2. Prepare Tissue for Imaging
This tissue preparation protocol is used for reporter mice in which the phagocytes are labeled with fluorescent markers (e.g., CX3CR1-EGFP for microglia). If a reporter line is not available, the investigator can immunostain tissue sections (see Discussion).
- ~24 hr after the injection, sacrifice the mouse and dissect the brain.
- Drop fix the brain in a Falcon tube filled with 4% paraformaldehyde (PFA) overnight at 4 °C. CAUTION: PFA is toxic. Avoid inhalation and skin exposure by using in a fume hood or on a downdraft table and wearing personal protective equipment. Notes: Fixation can be shorter (≥4 hr). In addition, instead of drop fixing, 4% PFA perfusion can be used followed by a 2-24 hr drop fix. However, comparison of perfused to drop fixed neonatal and adult brains revealed no difference in image quality or quantification.
- Rinse the brain 3x in phosphate buffered saline (PBS).
- Pour the brain and PFA into an empty weigh boat.
- Use a spatula to transfer the brain to another weigh boat filled with PBS.
- Wash brain twice more in PBS (transfer brain to two more weigh boats filled with PBS).
- Transfer the brain to a Falcon tube filled with a 30% sucrose solution. Leave the brain in sucrose at 4 °C until the brain sinks to the bottom of the tube (24-48 hr).

Records:

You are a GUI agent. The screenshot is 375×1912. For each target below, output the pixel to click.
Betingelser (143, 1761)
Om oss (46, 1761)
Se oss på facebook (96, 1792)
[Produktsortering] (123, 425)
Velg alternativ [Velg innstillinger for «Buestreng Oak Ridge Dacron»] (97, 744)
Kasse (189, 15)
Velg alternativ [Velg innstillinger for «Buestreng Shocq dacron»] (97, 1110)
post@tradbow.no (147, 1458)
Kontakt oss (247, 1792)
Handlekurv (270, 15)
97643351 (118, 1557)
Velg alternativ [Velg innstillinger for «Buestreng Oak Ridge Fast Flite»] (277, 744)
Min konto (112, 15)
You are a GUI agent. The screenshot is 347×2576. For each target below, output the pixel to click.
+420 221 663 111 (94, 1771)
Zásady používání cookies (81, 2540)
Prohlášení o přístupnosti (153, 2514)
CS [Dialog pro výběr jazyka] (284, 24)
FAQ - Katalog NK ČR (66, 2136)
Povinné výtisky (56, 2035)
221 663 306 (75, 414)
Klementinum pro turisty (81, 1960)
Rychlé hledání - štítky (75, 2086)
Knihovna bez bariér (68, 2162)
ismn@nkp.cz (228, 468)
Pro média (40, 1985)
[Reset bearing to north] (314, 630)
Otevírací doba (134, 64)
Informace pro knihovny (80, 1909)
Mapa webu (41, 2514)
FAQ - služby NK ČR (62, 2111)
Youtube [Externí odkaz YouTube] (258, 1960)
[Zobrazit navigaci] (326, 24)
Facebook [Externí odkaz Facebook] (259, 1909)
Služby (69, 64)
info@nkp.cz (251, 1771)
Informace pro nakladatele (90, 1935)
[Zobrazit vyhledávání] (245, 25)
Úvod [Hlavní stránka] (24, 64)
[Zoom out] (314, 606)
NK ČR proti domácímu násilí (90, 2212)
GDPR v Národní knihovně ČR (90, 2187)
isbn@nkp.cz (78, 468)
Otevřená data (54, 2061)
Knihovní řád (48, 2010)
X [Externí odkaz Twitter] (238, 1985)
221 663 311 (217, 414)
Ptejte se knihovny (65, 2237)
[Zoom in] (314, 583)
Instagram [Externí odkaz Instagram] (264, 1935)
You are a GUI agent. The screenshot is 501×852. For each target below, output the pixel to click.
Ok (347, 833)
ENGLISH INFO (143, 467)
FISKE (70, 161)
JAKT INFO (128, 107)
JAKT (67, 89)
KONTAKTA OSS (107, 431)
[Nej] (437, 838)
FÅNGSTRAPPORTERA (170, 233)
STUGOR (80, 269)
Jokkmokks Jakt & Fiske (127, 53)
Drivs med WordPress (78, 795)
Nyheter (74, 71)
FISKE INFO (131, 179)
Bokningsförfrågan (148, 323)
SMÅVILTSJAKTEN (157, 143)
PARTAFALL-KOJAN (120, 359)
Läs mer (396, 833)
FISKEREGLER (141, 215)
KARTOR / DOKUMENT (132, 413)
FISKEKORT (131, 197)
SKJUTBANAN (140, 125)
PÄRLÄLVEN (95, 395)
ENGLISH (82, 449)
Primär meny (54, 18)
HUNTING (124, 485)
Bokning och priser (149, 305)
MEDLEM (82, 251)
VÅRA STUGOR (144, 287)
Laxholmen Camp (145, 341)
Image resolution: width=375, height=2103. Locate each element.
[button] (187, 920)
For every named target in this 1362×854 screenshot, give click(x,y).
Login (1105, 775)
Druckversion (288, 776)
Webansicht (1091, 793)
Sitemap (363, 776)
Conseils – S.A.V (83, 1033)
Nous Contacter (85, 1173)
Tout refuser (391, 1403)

What to work on:
A – Answer these questions from the tissue preparation protocol:
(i) Which fluorescent marker is given as an example for labeling microglia?
(ii) What is the minimum fixation time the protocol allows?
(iii) For how long does the brain typically remain in the sucrose solution?
B – Set down the part of the tissue preparation protocol that opens with the words containing "- ~24 hr after" and closes with "filled with PBS).".
C – Write the next part of the tissue preparation protocol, picking up after its final step.

Solved tasks:
A –
(i) CX3CR1-EGFP.
(ii) At least 4 hr.
(iii) Until it sinks to the bottom of the tube, which takes 24-48 hr.

B –
- ~24 hr after the injection, sacrifice the mouse and dissect the brain.
- Drop fix the brain in a Falcon tube filled with 4% paraformaldehyde (PFA) overnight at 4 °C. CAUTION: PFA is toxic. Avoid inhalation and skin exposure by using in a fume hood or on a downdraft table and wearing personal protective equipment. Notes: Fixation can be shorter (≥4 hr). In addition, instead of drop fixing, 4% PFA perfusion can be used followed by a 2-24 hr drop fix. However, comparison of perfused to drop fixed neonatal and adult brains revealed no difference in image quality or quantification.
- Rinse the brain 3x in phosphate buffered saline (PBS).
- Pour the brain and PFA into an empty weigh boat.
- Use a spatula to transfer the brain to another weigh boat filled with PBS.
- Wash brain twice more in PBS (transfer brain to two more weigh boats filled with PBS).

C –
- Once the brain sinks, prepare the brain for sectioning. The following steps are preparation of 40 µm floating sections using a sliding microtome with a freezing stage (a cryostat can also be used).
- Use a razor blade to remove parts of the brain that are not needed (for the dLGN, remove the rostral and caudal parts of the brain).
- Freeze the brain on aluminum foil over dry ice. During this time, freeze the microtome stage and fill each well of a 24-well plate with 0.5 ml of 0.1 M phosphate buffer (PB).
- Mount the frozen brain (it should appear opaque) on the freezing stage.
- Apply a small amount of optimal cutting temperature compound (OCT) to the stage.
- Once the OCT begins to freeze, lay the brain in the OCT. The end of the brain that will be cut should be facing up (e.g., for the dLGN, face the caudal side up).
- Cover the brain and OCT with very finely crushed dry ice.
- Leave dry ice on the brain/OCT for ~30 sec.
- Use a large paint brush to remove the dry ice. The brain and OCT should be frozen to the stage.
- Begin sectioning through the tissue until the region of interest (ROI) is reached.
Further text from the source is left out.